- _WORK INSTRUCTIONS_
Out of the entries that follow, copy each line containing "info".

- _RECORDS FOR THIS EXERCISE_
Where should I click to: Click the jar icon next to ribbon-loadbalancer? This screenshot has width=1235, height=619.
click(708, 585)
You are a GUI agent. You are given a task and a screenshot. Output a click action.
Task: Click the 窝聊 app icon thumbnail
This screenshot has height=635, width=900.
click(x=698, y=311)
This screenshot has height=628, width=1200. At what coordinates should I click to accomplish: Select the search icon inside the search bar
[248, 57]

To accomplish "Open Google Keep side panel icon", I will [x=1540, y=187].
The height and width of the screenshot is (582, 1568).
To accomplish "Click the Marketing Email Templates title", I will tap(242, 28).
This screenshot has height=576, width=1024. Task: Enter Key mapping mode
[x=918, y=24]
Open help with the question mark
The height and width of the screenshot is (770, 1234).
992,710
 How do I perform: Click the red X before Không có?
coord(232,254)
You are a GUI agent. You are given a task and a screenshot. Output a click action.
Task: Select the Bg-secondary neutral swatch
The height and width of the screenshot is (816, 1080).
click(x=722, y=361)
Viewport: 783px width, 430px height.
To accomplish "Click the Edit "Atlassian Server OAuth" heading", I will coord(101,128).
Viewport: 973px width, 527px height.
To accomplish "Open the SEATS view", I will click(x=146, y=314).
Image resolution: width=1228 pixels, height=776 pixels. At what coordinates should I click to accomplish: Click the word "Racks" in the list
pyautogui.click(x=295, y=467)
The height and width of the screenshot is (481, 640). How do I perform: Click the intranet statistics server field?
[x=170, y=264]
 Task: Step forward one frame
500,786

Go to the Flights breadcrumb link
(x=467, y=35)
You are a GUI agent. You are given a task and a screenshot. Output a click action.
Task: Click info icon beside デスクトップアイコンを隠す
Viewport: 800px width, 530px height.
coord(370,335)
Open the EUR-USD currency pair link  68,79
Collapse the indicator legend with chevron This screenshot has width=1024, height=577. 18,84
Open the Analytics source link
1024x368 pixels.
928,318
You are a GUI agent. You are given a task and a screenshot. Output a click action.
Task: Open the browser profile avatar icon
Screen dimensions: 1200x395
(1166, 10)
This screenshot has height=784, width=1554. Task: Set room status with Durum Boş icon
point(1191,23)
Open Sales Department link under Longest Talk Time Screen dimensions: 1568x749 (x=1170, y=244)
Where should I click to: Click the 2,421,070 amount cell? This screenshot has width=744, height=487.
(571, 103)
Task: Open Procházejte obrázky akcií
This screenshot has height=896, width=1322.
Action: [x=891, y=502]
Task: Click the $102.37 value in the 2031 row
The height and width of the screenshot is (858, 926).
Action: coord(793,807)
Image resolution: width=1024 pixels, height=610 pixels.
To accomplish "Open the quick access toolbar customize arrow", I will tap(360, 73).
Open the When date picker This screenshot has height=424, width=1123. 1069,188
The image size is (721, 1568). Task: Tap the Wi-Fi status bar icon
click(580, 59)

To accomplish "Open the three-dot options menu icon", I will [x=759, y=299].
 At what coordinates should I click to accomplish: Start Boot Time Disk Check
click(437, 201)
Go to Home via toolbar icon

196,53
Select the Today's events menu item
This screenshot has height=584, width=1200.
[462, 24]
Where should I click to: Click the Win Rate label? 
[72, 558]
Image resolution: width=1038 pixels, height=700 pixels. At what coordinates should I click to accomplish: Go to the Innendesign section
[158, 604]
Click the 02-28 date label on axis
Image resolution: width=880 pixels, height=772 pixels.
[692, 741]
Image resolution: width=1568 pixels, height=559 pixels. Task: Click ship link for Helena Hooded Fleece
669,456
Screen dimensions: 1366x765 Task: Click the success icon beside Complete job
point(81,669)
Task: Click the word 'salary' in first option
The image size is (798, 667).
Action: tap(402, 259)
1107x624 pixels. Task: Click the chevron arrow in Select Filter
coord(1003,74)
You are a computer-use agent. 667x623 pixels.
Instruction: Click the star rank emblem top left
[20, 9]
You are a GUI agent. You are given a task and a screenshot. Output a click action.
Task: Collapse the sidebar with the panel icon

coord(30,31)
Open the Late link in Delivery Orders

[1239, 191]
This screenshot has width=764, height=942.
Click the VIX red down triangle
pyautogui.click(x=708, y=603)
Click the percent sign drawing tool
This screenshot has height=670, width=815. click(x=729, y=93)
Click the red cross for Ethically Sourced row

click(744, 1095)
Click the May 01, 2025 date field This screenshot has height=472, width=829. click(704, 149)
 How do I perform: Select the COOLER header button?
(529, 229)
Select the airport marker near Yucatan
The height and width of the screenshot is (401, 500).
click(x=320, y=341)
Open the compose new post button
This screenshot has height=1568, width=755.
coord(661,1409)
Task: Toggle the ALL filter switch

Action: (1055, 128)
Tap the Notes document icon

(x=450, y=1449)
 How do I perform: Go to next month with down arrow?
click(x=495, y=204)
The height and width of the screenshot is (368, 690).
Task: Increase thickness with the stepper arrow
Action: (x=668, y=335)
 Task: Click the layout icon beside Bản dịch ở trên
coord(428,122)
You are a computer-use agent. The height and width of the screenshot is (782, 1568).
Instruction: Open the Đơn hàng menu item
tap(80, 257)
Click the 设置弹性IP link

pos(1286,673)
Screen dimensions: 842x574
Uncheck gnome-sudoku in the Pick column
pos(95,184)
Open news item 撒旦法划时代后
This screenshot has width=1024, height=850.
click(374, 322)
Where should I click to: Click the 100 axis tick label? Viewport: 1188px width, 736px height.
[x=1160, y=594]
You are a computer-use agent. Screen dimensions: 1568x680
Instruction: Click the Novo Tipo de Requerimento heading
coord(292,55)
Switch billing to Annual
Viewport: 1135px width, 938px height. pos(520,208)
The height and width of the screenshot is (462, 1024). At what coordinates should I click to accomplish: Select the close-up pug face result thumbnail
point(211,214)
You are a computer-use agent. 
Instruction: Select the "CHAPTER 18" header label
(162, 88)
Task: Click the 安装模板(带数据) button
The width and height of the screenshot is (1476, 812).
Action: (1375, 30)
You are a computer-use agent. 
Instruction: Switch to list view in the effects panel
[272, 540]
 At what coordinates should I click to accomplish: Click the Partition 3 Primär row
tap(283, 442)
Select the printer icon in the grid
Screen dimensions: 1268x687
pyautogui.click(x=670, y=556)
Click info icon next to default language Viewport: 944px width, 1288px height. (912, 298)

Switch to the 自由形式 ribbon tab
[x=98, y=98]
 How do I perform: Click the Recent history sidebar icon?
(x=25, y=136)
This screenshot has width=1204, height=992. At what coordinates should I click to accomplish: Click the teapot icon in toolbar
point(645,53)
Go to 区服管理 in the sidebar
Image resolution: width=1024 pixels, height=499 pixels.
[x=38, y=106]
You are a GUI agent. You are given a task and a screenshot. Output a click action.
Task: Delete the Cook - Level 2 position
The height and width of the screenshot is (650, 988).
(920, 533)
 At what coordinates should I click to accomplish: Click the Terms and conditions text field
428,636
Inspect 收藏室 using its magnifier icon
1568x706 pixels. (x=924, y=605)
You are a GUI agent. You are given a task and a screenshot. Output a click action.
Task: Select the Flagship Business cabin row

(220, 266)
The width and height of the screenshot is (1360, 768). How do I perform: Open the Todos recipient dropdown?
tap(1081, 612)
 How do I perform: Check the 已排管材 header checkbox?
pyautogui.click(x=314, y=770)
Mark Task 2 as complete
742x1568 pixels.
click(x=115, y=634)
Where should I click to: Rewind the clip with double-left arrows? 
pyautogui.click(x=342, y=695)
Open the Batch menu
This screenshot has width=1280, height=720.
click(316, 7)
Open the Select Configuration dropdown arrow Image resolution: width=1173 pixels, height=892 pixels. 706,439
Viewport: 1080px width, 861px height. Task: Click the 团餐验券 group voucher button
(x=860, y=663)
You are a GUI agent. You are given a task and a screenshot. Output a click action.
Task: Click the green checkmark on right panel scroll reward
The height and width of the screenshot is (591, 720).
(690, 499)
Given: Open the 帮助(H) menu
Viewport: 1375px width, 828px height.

- _EXERCISE SOLUTION_
Task: Click info icon beside デスクトップアイコンを隠す
Click info icon next to default language Viewport: 944px width, 1288px height. (912, 298)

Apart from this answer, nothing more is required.